Top of AVAILABLE DATA
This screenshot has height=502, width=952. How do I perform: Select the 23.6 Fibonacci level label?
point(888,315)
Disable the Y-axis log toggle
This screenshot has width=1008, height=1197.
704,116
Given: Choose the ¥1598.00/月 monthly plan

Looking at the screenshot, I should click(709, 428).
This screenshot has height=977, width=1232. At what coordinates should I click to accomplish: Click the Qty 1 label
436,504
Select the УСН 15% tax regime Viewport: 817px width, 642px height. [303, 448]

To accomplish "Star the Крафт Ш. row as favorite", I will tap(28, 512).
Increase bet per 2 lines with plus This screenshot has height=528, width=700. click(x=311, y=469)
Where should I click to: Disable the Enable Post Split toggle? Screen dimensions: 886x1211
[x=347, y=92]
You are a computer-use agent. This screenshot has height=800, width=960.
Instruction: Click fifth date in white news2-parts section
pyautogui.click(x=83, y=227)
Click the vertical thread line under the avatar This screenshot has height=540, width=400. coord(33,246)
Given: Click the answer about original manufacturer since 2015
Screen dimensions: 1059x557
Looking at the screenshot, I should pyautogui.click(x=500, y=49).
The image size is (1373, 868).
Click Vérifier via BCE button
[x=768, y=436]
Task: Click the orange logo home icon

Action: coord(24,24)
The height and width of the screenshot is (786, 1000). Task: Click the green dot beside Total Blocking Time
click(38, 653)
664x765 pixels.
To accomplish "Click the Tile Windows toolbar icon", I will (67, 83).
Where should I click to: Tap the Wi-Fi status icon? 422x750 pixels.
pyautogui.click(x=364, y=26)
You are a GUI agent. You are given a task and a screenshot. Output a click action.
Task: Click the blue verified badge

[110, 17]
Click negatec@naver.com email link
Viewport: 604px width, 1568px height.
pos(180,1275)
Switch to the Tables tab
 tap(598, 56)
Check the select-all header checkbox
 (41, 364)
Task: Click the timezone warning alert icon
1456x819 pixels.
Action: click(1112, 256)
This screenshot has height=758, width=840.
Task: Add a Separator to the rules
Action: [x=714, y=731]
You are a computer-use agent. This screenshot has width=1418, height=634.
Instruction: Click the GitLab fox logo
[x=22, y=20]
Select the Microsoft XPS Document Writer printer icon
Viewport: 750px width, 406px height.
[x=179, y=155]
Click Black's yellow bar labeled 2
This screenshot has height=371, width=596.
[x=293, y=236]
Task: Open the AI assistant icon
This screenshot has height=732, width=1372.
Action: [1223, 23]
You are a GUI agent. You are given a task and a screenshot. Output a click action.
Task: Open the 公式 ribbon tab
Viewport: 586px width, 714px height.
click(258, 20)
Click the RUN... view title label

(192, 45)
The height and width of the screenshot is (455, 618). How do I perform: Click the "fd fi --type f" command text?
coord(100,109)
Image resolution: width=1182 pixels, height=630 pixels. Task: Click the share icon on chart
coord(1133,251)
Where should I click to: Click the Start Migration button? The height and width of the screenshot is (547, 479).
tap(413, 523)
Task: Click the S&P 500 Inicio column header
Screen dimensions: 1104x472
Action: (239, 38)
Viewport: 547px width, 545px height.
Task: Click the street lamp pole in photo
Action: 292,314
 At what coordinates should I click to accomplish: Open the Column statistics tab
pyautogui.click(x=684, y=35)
Bottom of AVAILABLE DATA
*AIM OF THE EXERCISE*
Each line above where the word "will" occurs should be copied out.

*EXERCISE RESPONSE*
To accomplish "Star the Крафт Ш. row as favorite", I will tap(28, 512).
To accomplish "Click the Tile Windows toolbar icon", I will (67, 83).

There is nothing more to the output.